One of the main arguments I am going to try to make in this blog is that the reformist centre-left and the radical left are both being held back by the same fundamental problem: the lack of a ‘dialectical’ approach. In this post I am just going to throw together a broad outline of what I mean by this.
In a capitalist economy, capital and labour find themselves locked in mutual opposition, each side compelled necessarily to push back against the other in order to maintain its position.
The nature of this conflict is such that it is impossible for either side simply to impose its will on the other. Capital cannot simply subjugate labour to the status of worker drones; labour cannot simply abolish the power of capital.
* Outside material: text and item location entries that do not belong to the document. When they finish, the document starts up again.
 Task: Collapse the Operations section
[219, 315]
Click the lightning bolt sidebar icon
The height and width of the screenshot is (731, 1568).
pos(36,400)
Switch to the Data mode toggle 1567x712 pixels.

Instead, the two co-exist in a state of contradictory tension.
A dialectical analysis tells us that at any given time, the viable options open to each side for advancing its position are delimited by the relative strength of the other side, by the balance of power between the two sides.
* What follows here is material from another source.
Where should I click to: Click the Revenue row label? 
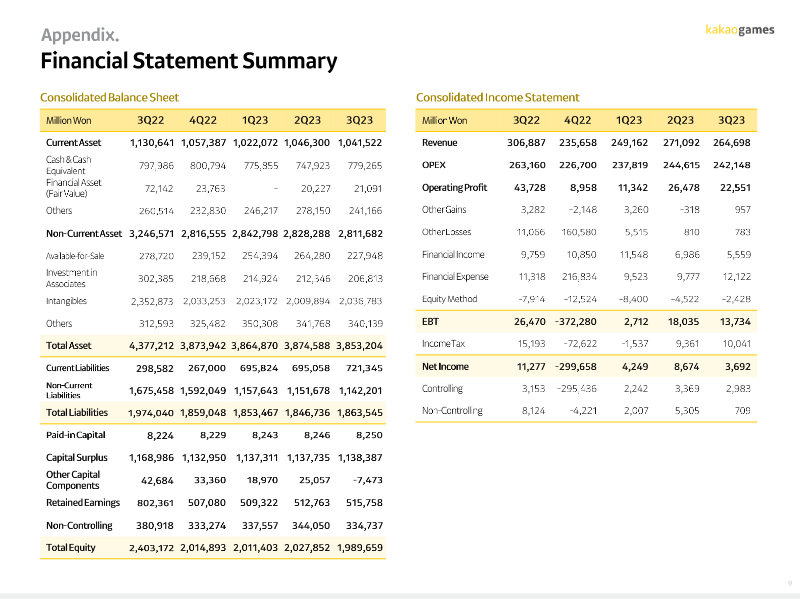[x=439, y=143]
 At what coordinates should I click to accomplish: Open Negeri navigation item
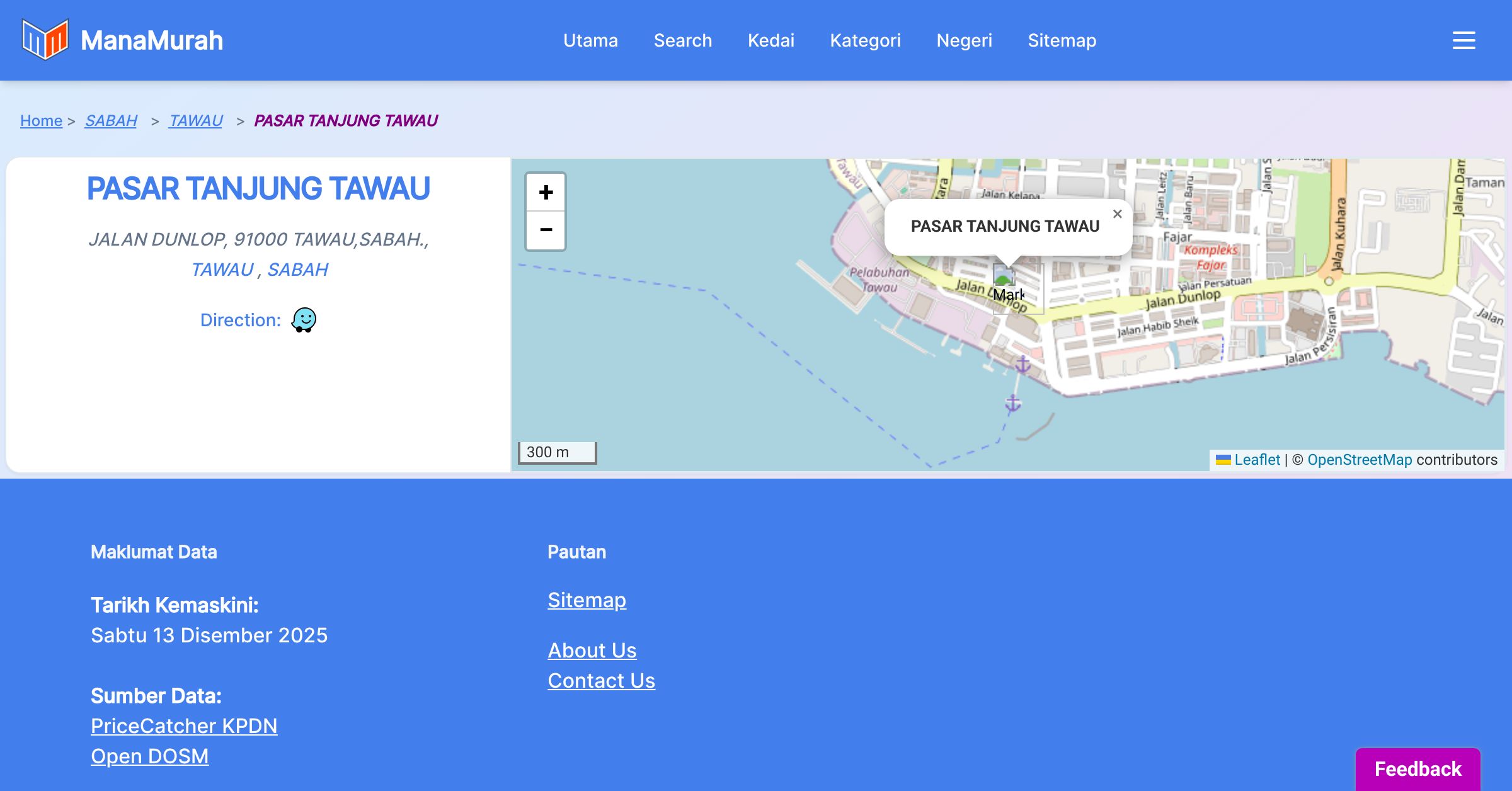pos(964,40)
Further, it tells us that this equation is one that evolves through time as the interactions between the two sides result in a continual remaking of the balance of power between them: the actions of today creating a new set of conditions for action tomorrow.
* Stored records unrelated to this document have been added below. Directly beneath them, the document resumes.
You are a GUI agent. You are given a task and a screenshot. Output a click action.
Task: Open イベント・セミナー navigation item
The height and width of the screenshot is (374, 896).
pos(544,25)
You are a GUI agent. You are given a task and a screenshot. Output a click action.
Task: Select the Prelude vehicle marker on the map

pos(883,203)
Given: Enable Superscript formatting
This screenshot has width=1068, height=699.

What this means for the political forces supporting labour, i.e. for the left, is that at any given moment, there is an optimum course of action available that will lead to the best possible set of circumstances for taking further action.
Since this involves moving from one situation of contradictory tension to another, it represents, to some extent, a deliberate compromise with -- or at least a proactive acknowledgement of -- the power of capital.
As the dialectical process progresses through time, it ought to be possible to find a path of optimum tension that results in the greatest possible increase in the relative power of labour.
Such a strategy of evolving contradiction is one that I will call a ‘pro-dialectical’ approach, since it involves intervention into the dialectical process, rather than an attempt to impose a state of affairs onto that process.
This is not an approach that is being applied by any part of today’s left.
It seems to me that the root cause of the impasse facing each section of the left today is a falling back in one direction or another from that path of optimum tension: in other words, an absence of dialectical thinking.
On the centre-left, there has effectively been an abstention from any attempt at intervening in the dialectical process, on the basis that the interests of capital and labour can be reconciled and the need to perpetuate a tension between them does not therefore arise.
In the case of the radical left, the issue is one of entrenched counter-dialectical tendencies: railing against contradiction rather than working with it, unrealistic goals, fragmentary rather than integrated strategies and a focus on mobilising too narrow a range of social forces.
The theory I will try to pursue in the following posts is that a new, pro-dialectical, strategy of contradictory tension could map out a way to build up the political and economic power of labour, even in the globally competitive world of today.
Without such a strategy, the centre-left will have nothing to offer beyond a managed decline in living standards, and the radical left will have nothing to offer other than ineffectuality and ghettoisation.